Но потом, когда, казалось, здоровье возвратилось к нему, эта заботливость Лотарио сделалась не такой уж необходимой и графу стало казаться, что ей не хватает бескорыстия. Именно тогда, вняв совету Самуила, Юлиус решил снять для Фредерики поместье в Ангене. Но чего он этим добился? Только того, что Лотарио, не имея причин отказываться от милых сердцу привычек, принялся делить свои визиты между Юлиусом и Фредерикой. Стоило первым лучам весеннего солнца засиять на небесах и в его сердце, как он садился на лошадь и мчался, будто надеясь испарить на вольном воздухе мысли, кипящие в его мозгу.

Куда же он направлялся?
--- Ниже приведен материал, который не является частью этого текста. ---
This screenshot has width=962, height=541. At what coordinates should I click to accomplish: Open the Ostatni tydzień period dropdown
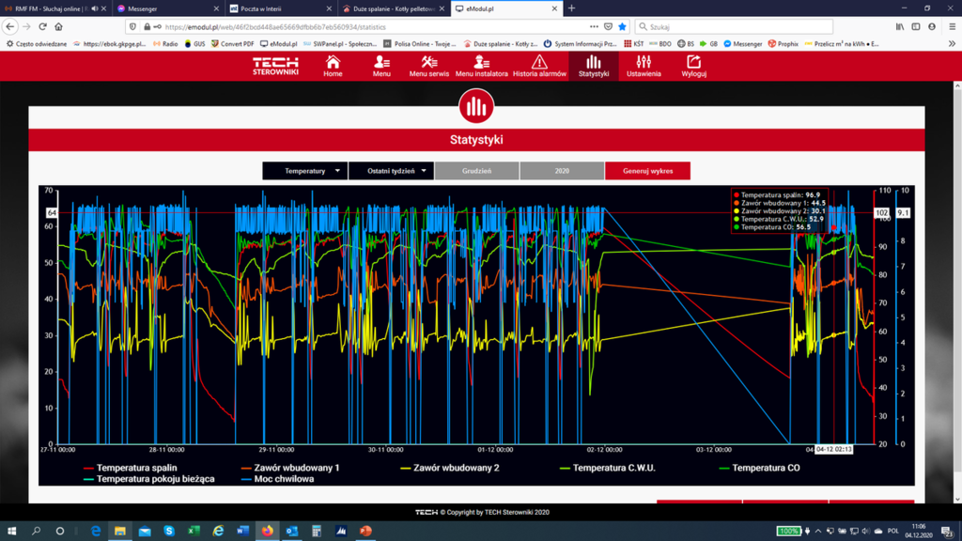coord(391,171)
Если верить Самуилу, в сторону Ангена. Но, еще прежде чем это сказал Самуил, собственная ревность уже шепнула Юлиусу, что так оно и есть.

Женясь на Фредерике, Юлиус думал, что последние лучи радости позолотят закат его жизни, а вместо этого все окрасилось в еще более мрачные тона. И такова была горькая ирония судьбы, что источником его страданий стало именно то, что, казалось, должно сделать его счастливым. Фредерика стала его женой, Лотарио вернулся, здоровье крепнет, и вот эти-то три отрадных обстоятельства превратились для него в пытку.
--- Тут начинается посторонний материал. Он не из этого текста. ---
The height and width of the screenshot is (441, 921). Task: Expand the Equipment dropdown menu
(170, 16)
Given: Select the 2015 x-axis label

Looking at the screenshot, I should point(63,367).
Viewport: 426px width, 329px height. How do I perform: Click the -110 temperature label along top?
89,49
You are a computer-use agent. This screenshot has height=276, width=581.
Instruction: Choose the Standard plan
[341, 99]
С каким сожалением он вспоминал те недели, когда, лежа в постели, умирая, он каждый день думал, что завтрашнего утра ему уж не увидеть, а Фредерика ухаживала за ним, Лотарио и Самуил ей помогали… Тогда и его дом, и сердце были полны: все те, к кому он был нежно привязан, заботливо склонялись к его изголовью. Фредерика относилась к нему совсем как родная дочь, Лотарио — как сын, Самуил — как брат. То была семья. А теперь Фредерики больше нет рядом, Лотарио стал для него не более чем соперником, Самуил — всего лишь чужой равнодушный человек. Опять одиночество.
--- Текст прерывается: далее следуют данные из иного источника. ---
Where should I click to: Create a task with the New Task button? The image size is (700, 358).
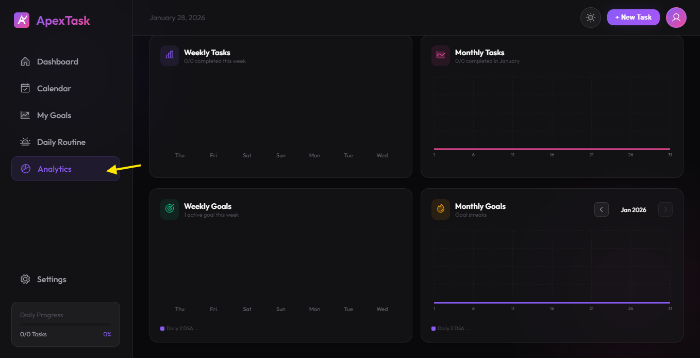[x=633, y=17]
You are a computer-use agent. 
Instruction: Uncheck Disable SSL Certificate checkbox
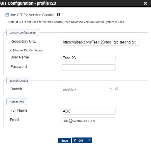[11, 50]
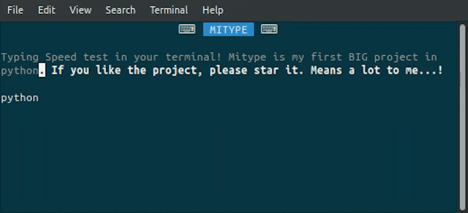The width and height of the screenshot is (468, 213).
Task: Click the highlighted cursor block after python
Action: pos(42,71)
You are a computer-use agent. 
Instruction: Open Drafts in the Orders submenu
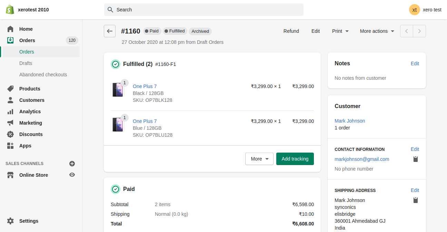coord(26,63)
Как отец и как друг он глубоко страдал. А как муж?.. В это он вникать не решался. Какое странное и мучительное стечение обстоятельств! Жениться больным, умирающим, захотев иметь не столько жену, сколько дочь, потом, стоя на краю могилы, пообещать ее другому, сказав ему: «Она больше твоя, чем моя, с сегодняшнего дня ты ее подлинный супруг, я же для нее не более чем отец», — сделать все это, а потом ожить! Ото дня ко дню чувствовать, как кровь все быстрее бежит по жилам, говорить себе, что ты женат на очаровательной девушке, полностью пронизанной благоуханием цветов и свежестью рос своей весны, думать, что это прекрасное, нежное создание принадлежит тебе по всем божеским и человеческим законам, а ты от него отказался! Вспоминать, как ты возвратил ей ее слово и всю ее независимость, позволив любить другого, так что теперь она может быть неверной без угрызений и если не отдаться сопернику, то, по меньшей мере, пообещать ему себя! Сознавать, что стал для нее теперь не более чем помехой, препятствием, докучной отсрочкой счастья, что каждый день, который удастся отвоевать у смерти, ты вместе с тем крадешь и у нее! Быть живым и смотреть, как твоя жена без утайки дарит свою любовь сопернику, можно сказать сотворенному тобою же! Возможна ли пытка более нестерпимая?

Не раз Юлиус принимался мечтать о смерти как о единственной возможности положить конец этим изнурительным мучениям. Бывали мгновения, когда он даже злился на Самуила: зачем тот сохранил ему жизнь? Он упрекал своего врача за то, что тот не сдержал слова. Однажды он так ему и сказал:

— Ты мне обещал, что я умру куда раньше.

В другие же минуты он, напротив, благодарил Самуила, возвратившего его к жизни, потому что, если Фредерика и Лотарио не хотят пощадить его чувства, с какой стати ему быть добрым к ним? Да, он не умрет, не доставит им такого удовольствия. Ему придется страдать, что ж, зато и они будут мучиться.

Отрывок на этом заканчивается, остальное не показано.